● Exercise directions: Since each line must match the original, copy out the records with no differences at all.

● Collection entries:
------------
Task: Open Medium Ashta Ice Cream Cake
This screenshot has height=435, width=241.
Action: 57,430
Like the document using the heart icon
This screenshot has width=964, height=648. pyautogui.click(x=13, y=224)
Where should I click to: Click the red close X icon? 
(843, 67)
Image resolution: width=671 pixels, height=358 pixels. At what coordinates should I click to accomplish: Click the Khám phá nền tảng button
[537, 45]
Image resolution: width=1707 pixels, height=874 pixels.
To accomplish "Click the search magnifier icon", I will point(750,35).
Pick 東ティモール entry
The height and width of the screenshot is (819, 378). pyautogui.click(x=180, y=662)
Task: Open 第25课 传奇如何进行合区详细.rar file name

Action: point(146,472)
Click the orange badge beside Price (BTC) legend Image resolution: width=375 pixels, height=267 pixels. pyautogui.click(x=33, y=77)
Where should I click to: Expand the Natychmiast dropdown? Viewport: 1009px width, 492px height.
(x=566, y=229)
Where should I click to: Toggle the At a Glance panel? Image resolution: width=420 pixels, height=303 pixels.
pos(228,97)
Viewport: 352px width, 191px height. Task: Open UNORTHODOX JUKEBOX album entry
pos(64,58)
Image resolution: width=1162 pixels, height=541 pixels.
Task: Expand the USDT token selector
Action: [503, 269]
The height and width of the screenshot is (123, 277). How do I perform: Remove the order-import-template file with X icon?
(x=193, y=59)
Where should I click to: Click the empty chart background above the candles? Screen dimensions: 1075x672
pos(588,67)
------------
● Task result:
Task: Open Medium Ashta Ice Cream Cake
This screenshot has height=435, width=241.
Action: 57,430
Like the document using the heart icon
This screenshot has width=964, height=648. pyautogui.click(x=13, y=224)
Where should I click to: Click the red close X icon? 
(843, 67)
Image resolution: width=671 pixels, height=358 pixels. At what coordinates should I click to accomplish: Click the Khám phá nền tảng button
[537, 45]
Image resolution: width=1707 pixels, height=874 pixels.
To accomplish "Click the search magnifier icon", I will point(750,35).
Pick 東ティモール entry
The height and width of the screenshot is (819, 378). pyautogui.click(x=180, y=662)
Task: Open 第25课 传奇如何进行合区详细.rar file name

Action: point(146,472)
Click the orange badge beside Price (BTC) legend Image resolution: width=375 pixels, height=267 pixels. pyautogui.click(x=33, y=77)
Where should I click to: Expand the Natychmiast dropdown? Viewport: 1009px width, 492px height.
(x=566, y=229)
Where should I click to: Toggle the At a Glance panel? Image resolution: width=420 pixels, height=303 pixels.
pos(228,97)
Viewport: 352px width, 191px height. Task: Open UNORTHODOX JUKEBOX album entry
pos(64,58)
Image resolution: width=1162 pixels, height=541 pixels.
Task: Expand the USDT token selector
Action: [503, 269]
The height and width of the screenshot is (123, 277). How do I perform: Remove the order-import-template file with X icon?
(x=193, y=59)
Where should I click to: Click the empty chart background above the candles? Screen dimensions: 1075x672
pos(588,67)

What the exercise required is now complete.